GitMedia extension enables Git handle blobs in separate storage.

Conditions:

  • Use AWS S3 for storage

Setup AWS S3 (remote)

  • Create S3 bucket foo

Setup AWS IAM users and groups (remote)

  • Create user johnd, etc.
  • Create credentials and keep the “access key” and “secret key” somewhere.
  • Create group foo.
  • Apply (attach) appropriate policy to foo.

    {
       "Version": "2012-10-17",
       "Statement": [
         {
           "Effect": "Allow",
           "Action": ["s3:ListAllMyBuckets"],
           "Resource": "arn:aws:s3:::*"
         },
         {
           "Effect": "Allow",
           "Action": [
             "s3:ListBucket",
             "s3:GetBucketLocation"
           ],
           "Resource": "arn:aws:s3:::foo"
         },
         {
           "Effect": "Allow",
           "Action": [
             "s3:PutObject",
             "s3:GetObject",
             "s3:DeleteObject"
           ],
           "Resource": "arn:aws:s3:::foo/*"
         }
       ]
    }
    

Setup git-media (local)

Setup Ruby environment since git-media is distributed as a Ruby Gem (for now).

Setup rbenv (in my case).

% sudo apt-get install rbenv ruby-build
% $EDITOR ~/.zshrc
...
# rbenv
eval "$(rbenv init -)"
...
% source ~/.zshrc

Setup git-media.

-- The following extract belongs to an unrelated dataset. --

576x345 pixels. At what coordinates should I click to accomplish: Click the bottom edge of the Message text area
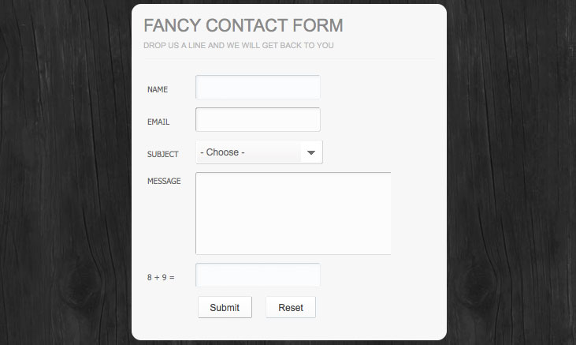293,254
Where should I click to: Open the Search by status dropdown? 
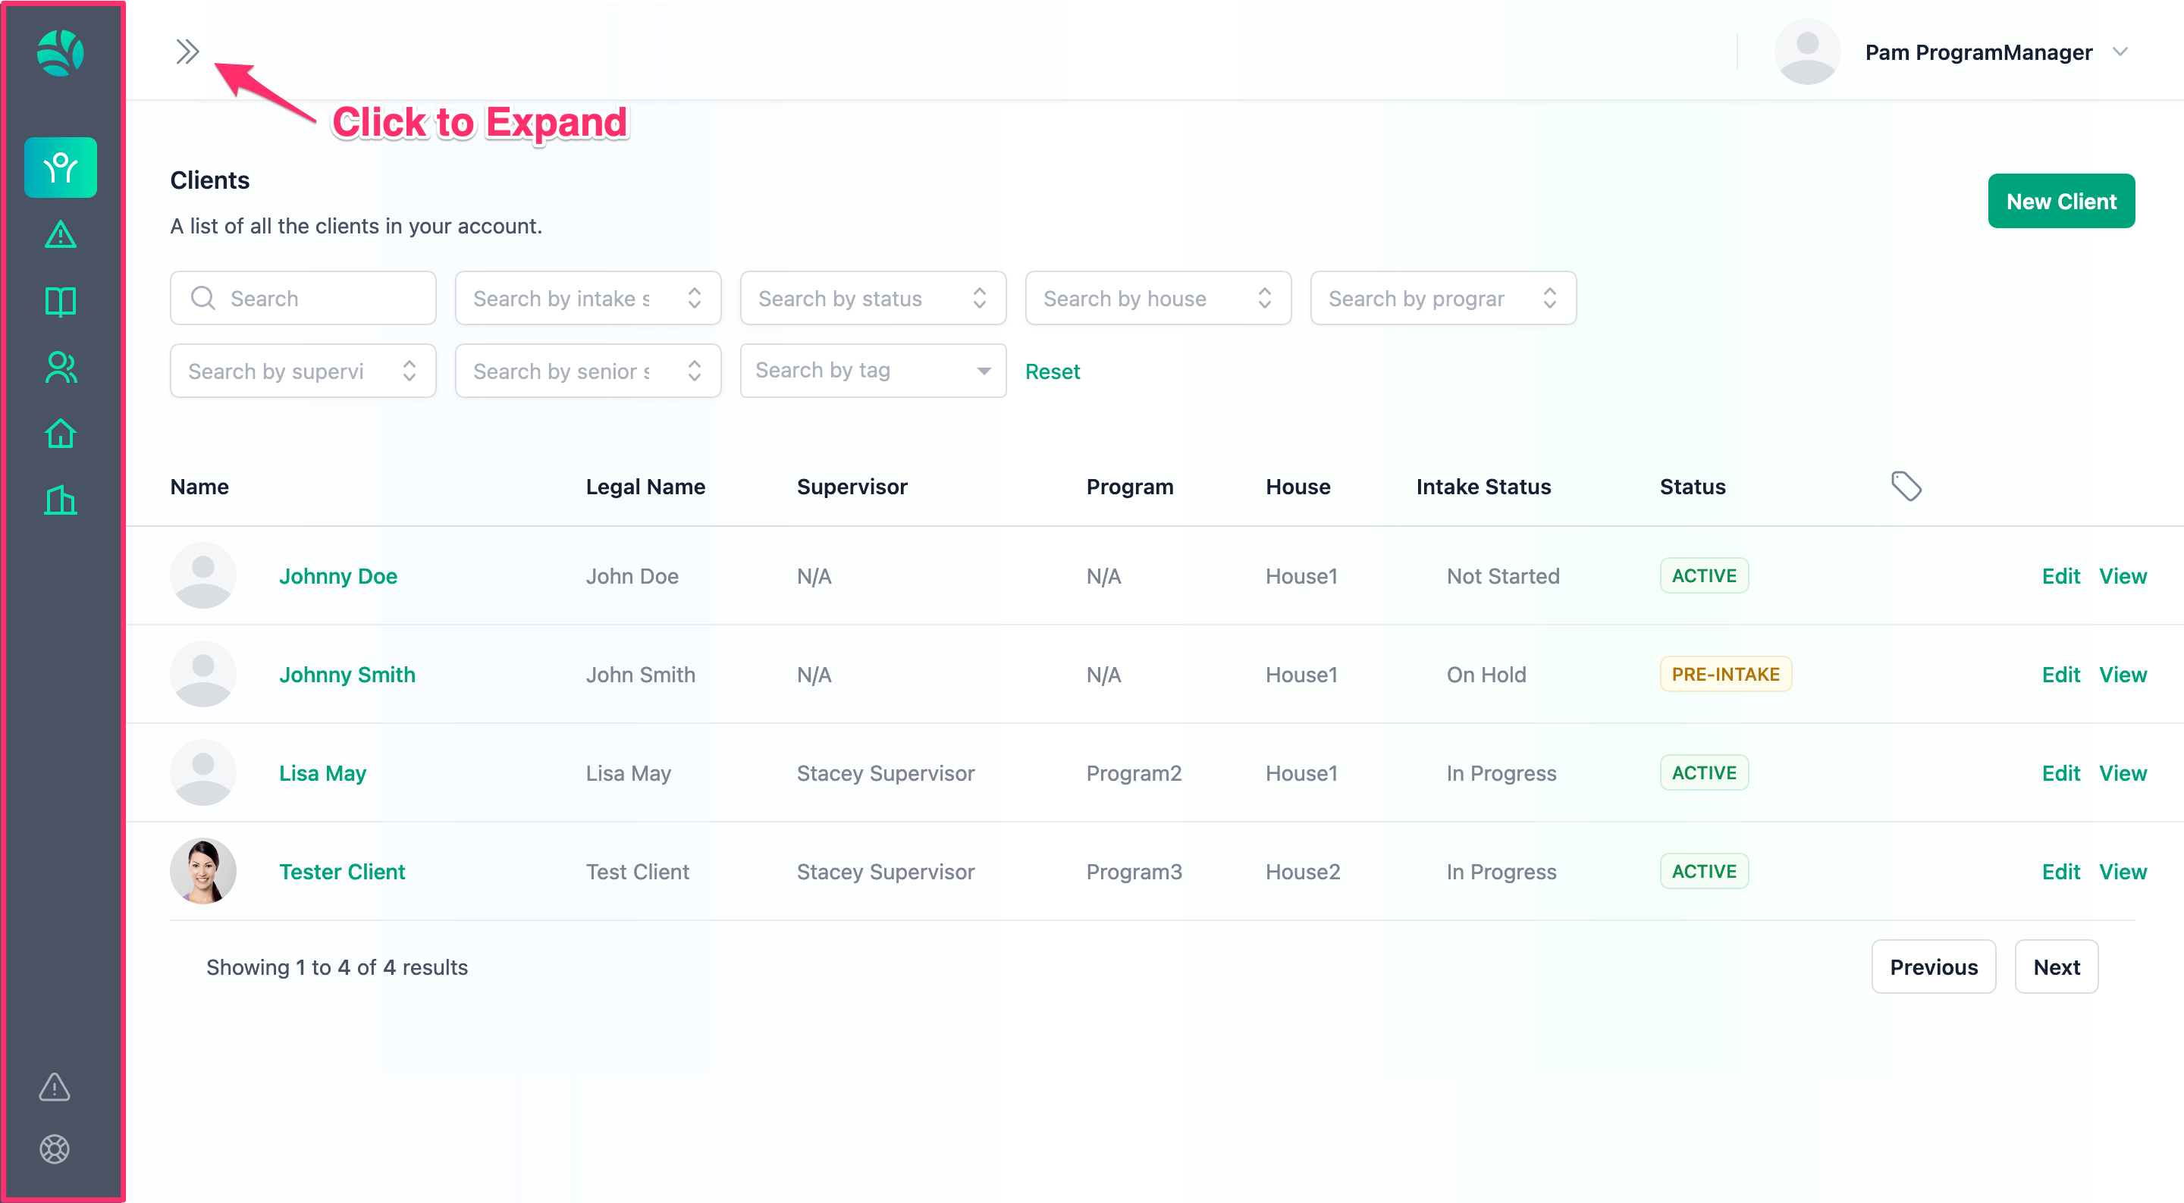coord(872,298)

I am using bundler here.

% mkdir testdir && cd testdir
% rbenv local x.x.x-pxxx
% rbenv exec gem install --no-ri --no-rdoc bundler
% $EDITOR Gemfile
...
% cat Gemfile
source 'https://rubygems.org'
gem 'trollop'
gem 's3'
gem 'ruby-atmos-pure'
gem 'right_aws'
gem 'git-media'
% rbenv exec bundle install
% rbenv rehash

rbenv rehash creates ~/.rbenv/shims/git-media and you can invoke git-media simply by runnning “git media foo”. (Remember to add eval “$(rbenv init -)” line in your .bashrc or .zshrc.)

Check to see if git-media can be invoked as git media foo.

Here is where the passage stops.